- Your instructions:
Repeat exactly the lines of the records below, starting at the line containing "Focus the Search for persons field" and ending at the line containing "This screenshot has width=635, height=248.". Leave the pictures out.

Top of Data extract

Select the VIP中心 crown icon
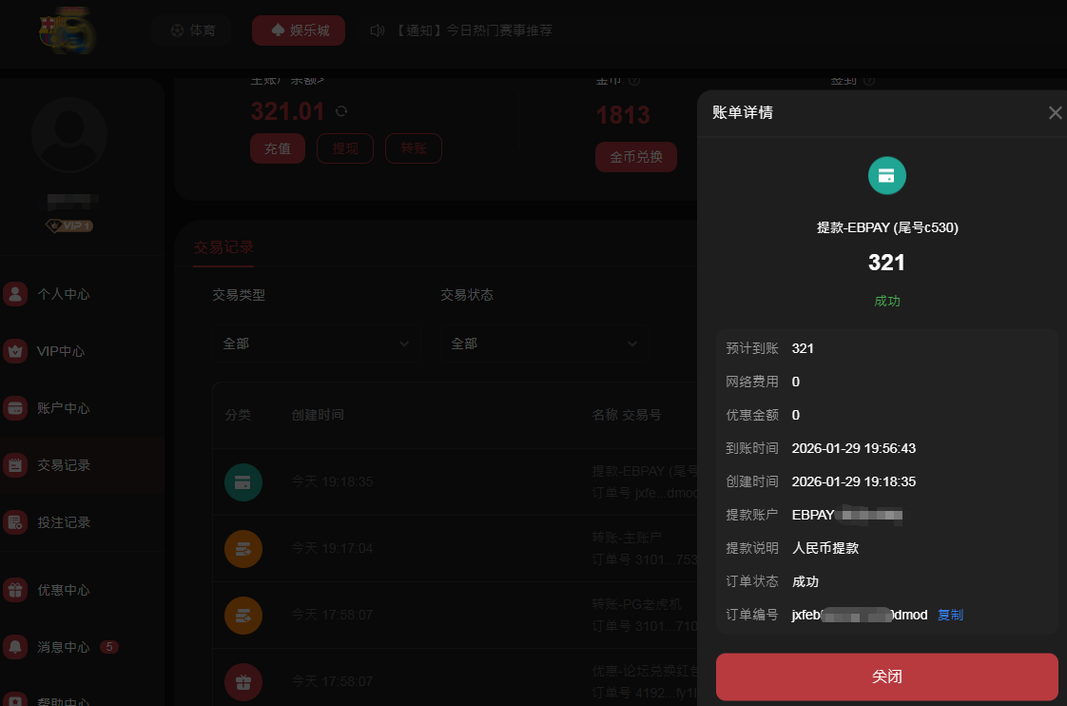 point(15,351)
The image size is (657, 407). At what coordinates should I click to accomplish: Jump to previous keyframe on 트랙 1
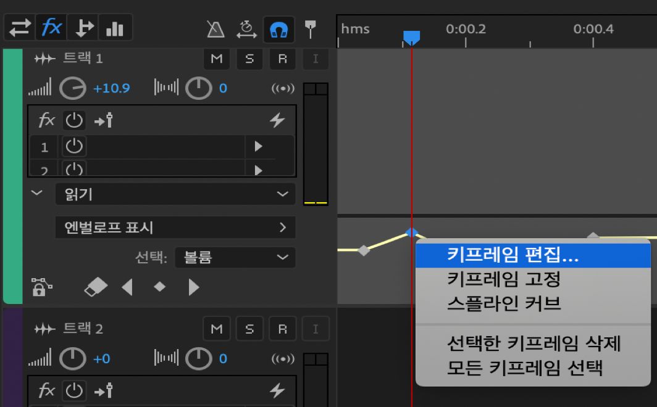pos(128,286)
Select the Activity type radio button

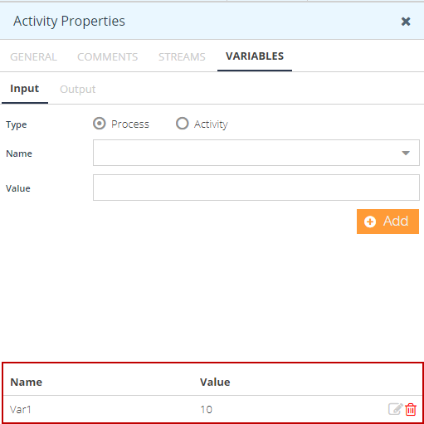(x=183, y=124)
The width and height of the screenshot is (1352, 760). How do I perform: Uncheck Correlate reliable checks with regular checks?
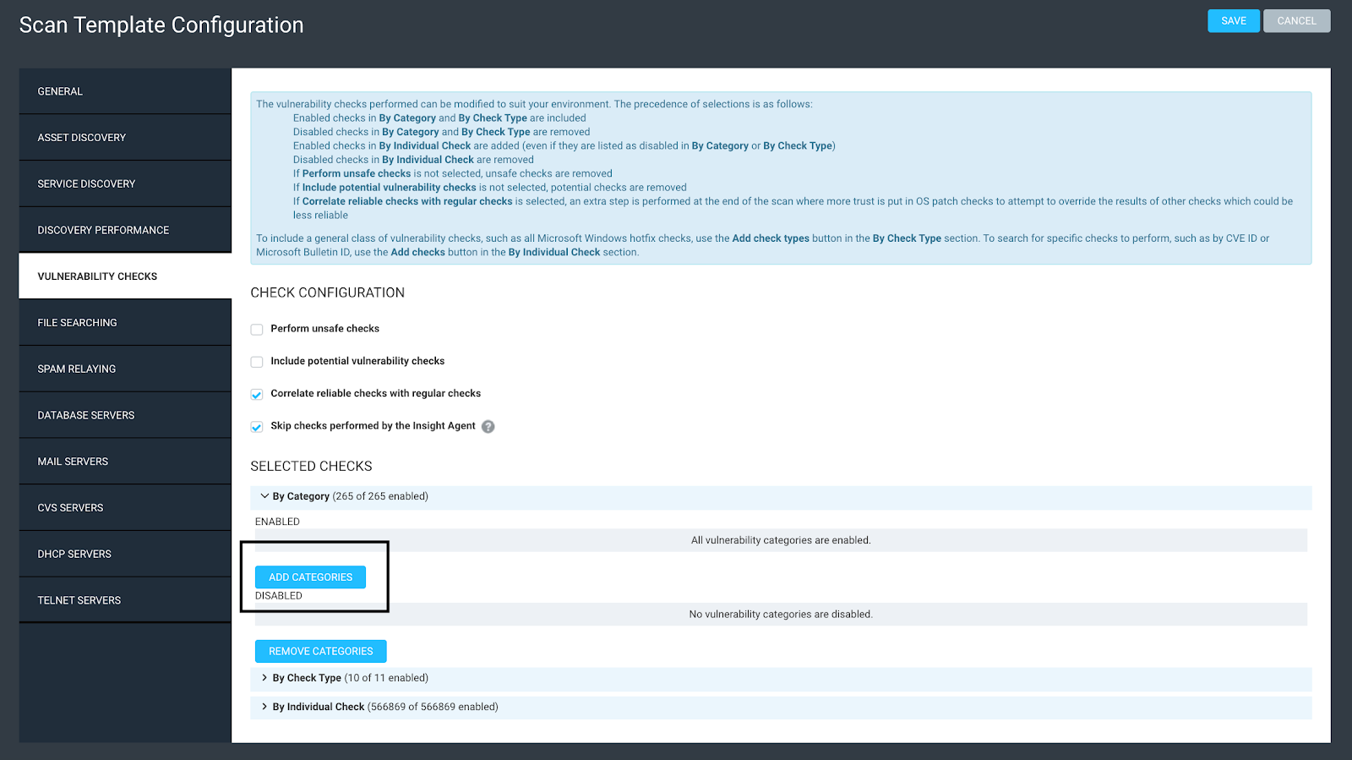click(257, 395)
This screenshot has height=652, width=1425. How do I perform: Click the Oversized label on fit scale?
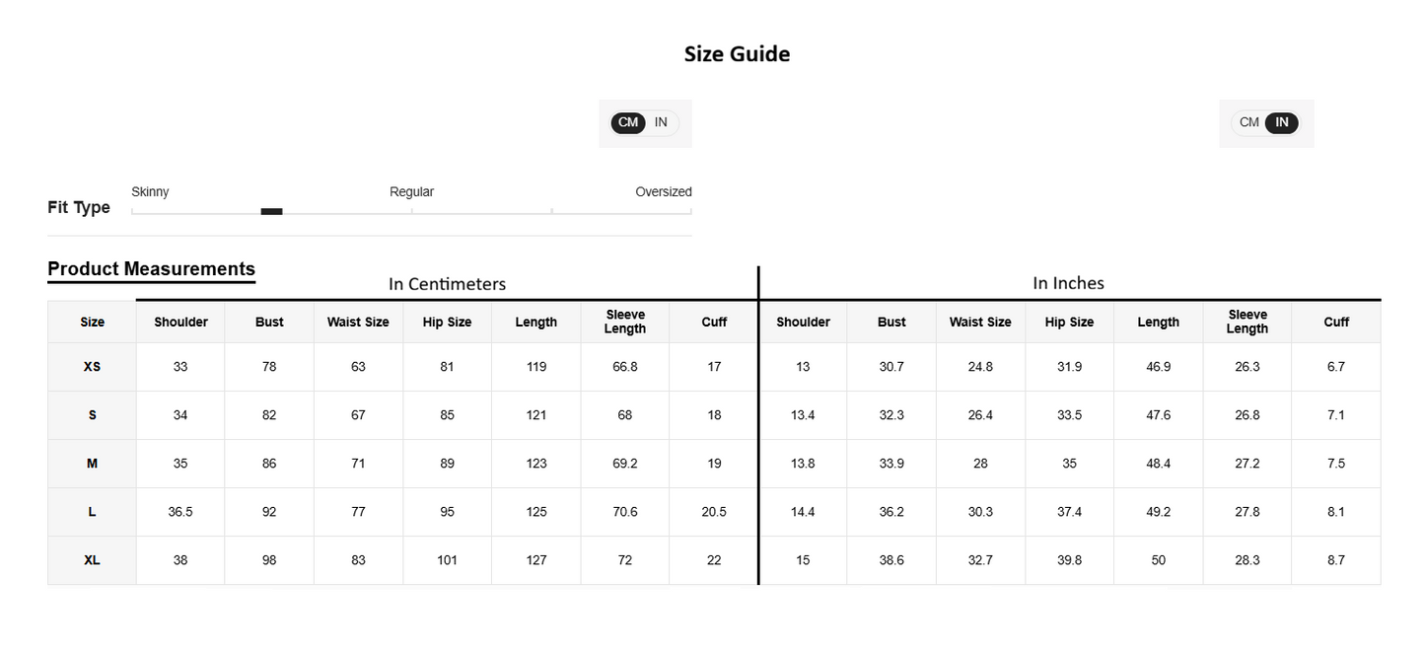(664, 191)
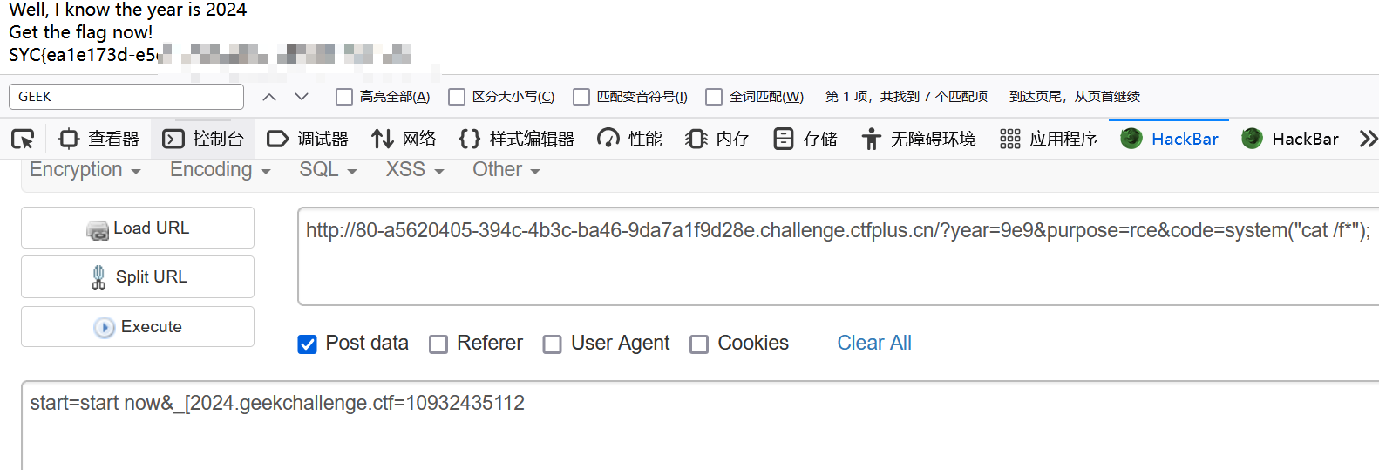Expand the SQL dropdown menu
The height and width of the screenshot is (470, 1379).
328,170
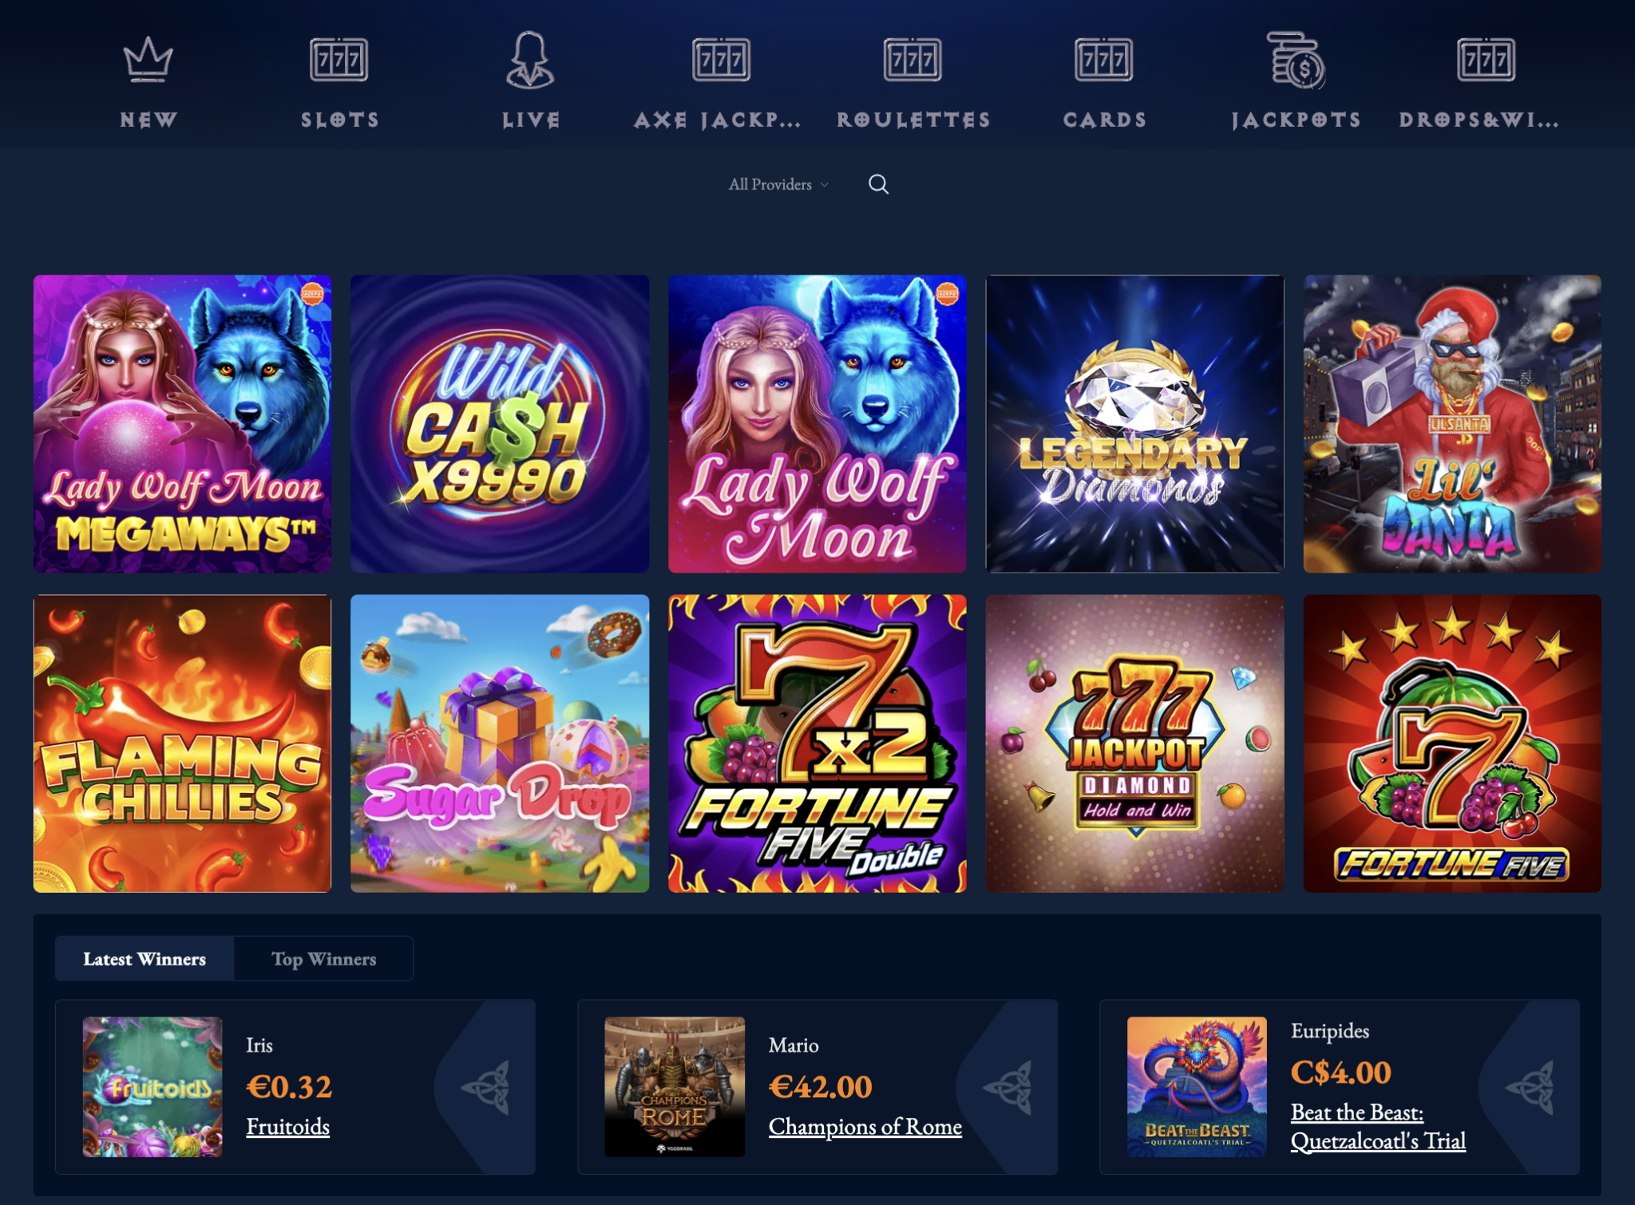Click the search magnifier icon
This screenshot has width=1635, height=1205.
coord(878,184)
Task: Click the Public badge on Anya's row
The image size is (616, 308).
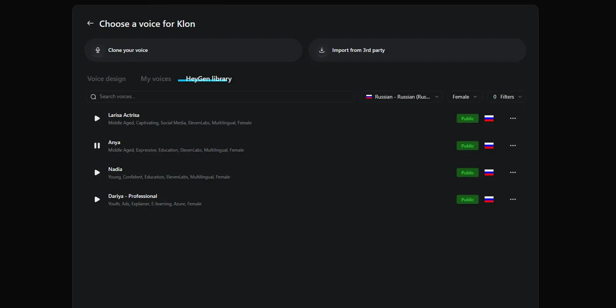Action: [x=467, y=146]
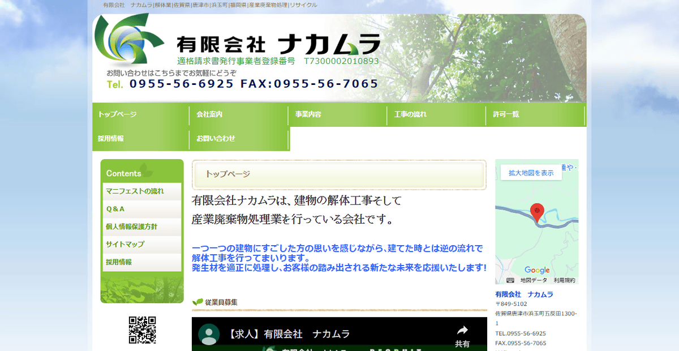Click the 拡大地図を表示 map button

(531, 173)
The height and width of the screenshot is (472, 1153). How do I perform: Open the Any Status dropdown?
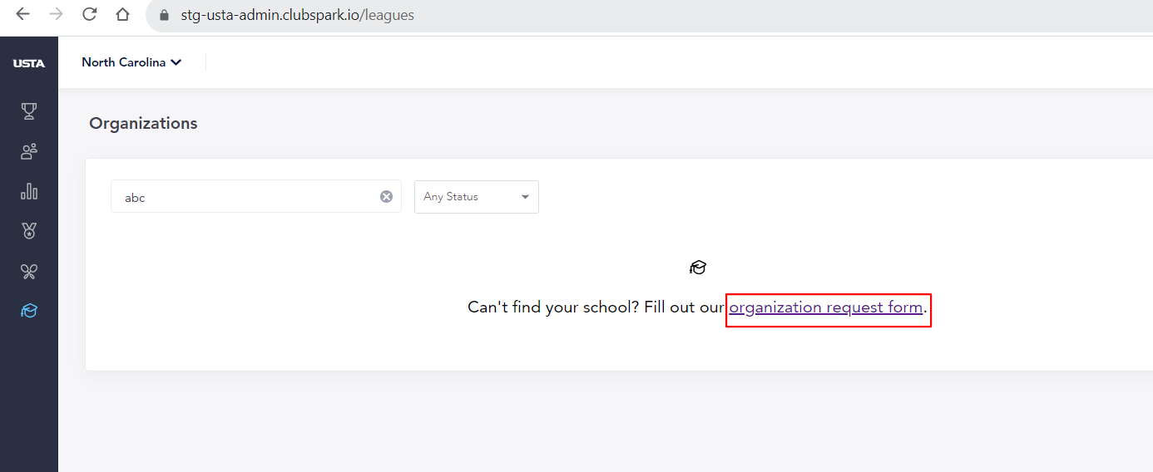[x=477, y=197]
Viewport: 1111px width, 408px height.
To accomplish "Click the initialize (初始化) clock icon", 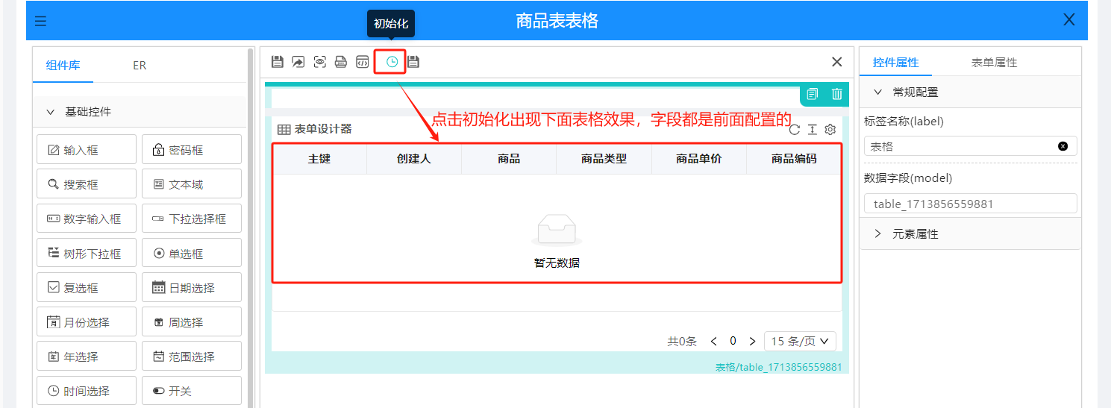I will [392, 62].
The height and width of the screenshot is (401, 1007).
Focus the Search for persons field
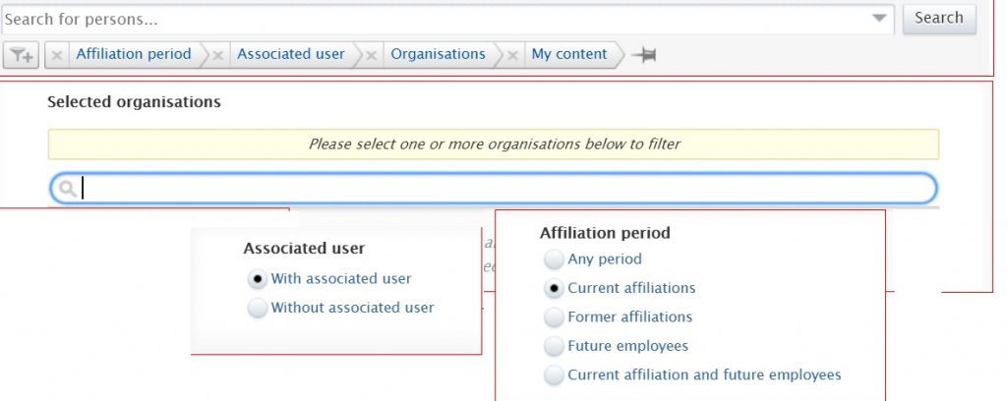click(433, 19)
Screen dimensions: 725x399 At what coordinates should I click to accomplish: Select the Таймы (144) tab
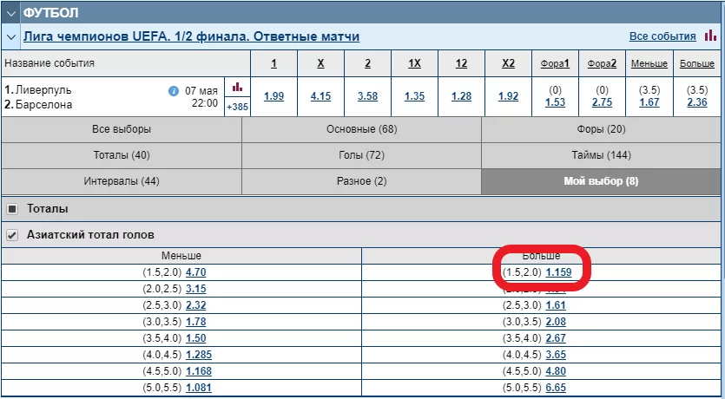tap(601, 155)
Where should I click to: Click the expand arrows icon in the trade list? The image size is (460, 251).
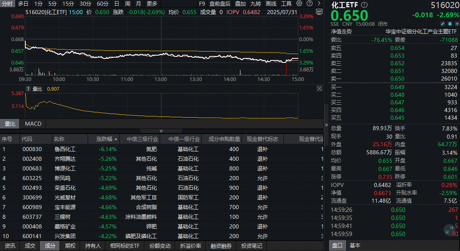450,230
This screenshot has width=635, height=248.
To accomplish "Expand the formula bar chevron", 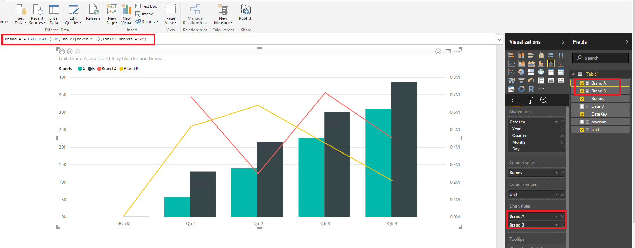I will coord(499,40).
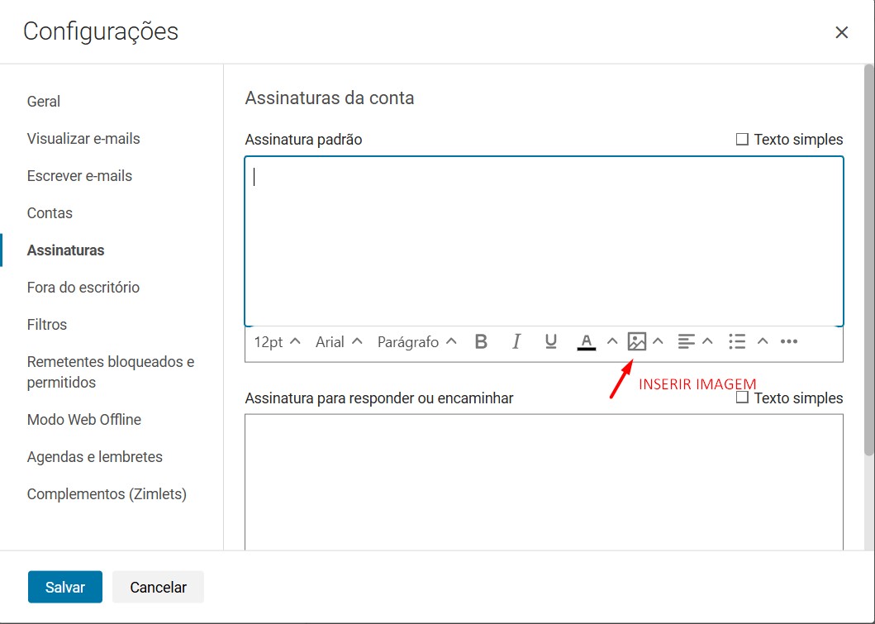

Bottom of Data extract

- Problem solution:
Focus the Search for persons field
click(433, 19)
Screen dimensions: 725x399 At what coordinates should I click to accomplish: Select the Таймы (144) tab
tap(601, 155)
Where should I click to: Click the expand arrows icon in the trade list? The image size is (460, 251).
450,230
This screenshot has width=635, height=248.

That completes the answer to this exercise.